Skip to content

The Small Files Problem

The Most Expensive Performance Issue in Data Platforms


Overview

The small files problem is one of the most impactful and expensive issues in data platforms at scale. Having thousands or millions of small files can increase query costs by 10-100x, degrade performance, and overwhelm metadata systems. This document covers detection, mitigation, and prevention strategies.


The Problem Explained

What Are Small Files?

Small file: File significantly smaller than optimal size (typically < 128MB for Parquet).

Why it matters:

  • Parquet/ORC are columnar formats designed for larger files
  • Metadata overhead per file (NameNode, Hive Metastore)
  • Query planning overhead (list and analyze many files)
  • Inefficient I/O (many small reads vs. fewer large reads)

Impact Illustration

Result: 100x query performance degradation.


Root Causes

Cause 1: Streaming Micro-Batches

# Bad: Spark Structured Streaming default
df.writeStream
.format("delta")
.outputMode("append")
.option("checkpointLocation", "/checkpoint")
.start("/path/to/delta")

Problem: Each micro-batch creates small files (10-100MB per file).
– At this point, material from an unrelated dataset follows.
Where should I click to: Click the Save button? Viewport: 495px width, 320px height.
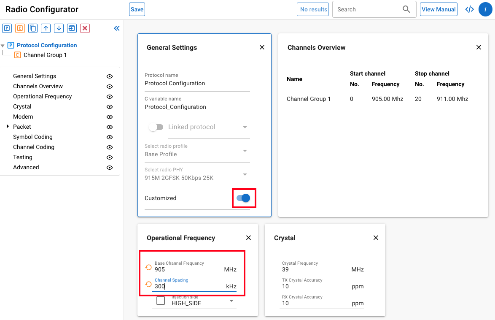[x=137, y=9]
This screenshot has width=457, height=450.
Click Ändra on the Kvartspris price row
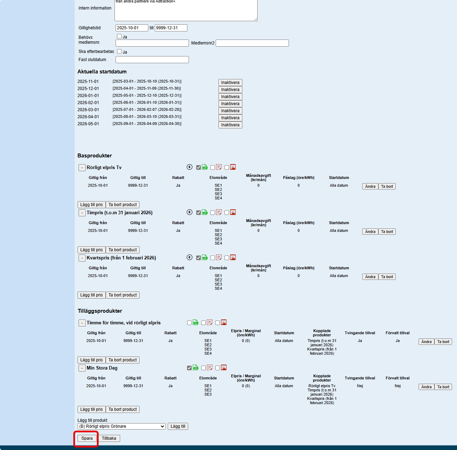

Cause 2: High Partition Cardinality

-- Bad: Partition by high-cardinality columns
PARTITIONED BY (customer_id) -- 10M customers = 10M partitions!
-- Better: Partition by date
PARTITIONED BY (order_date)

Problem: Each partition directory contains few files, creating millions of small files.

Cause 3: Over-Partitioning

-- Bad: Too many partition keys
PARTITIONED BY (date, hour, country, product_category)
-- Result: 365 × 24 × 50 × 10 = 4,380,000 partitions!

Cause 4: Frequent Writes

# Bad: Writing every few minutes
for batch in batches:
df.write.format("delta").mode("append").save(path)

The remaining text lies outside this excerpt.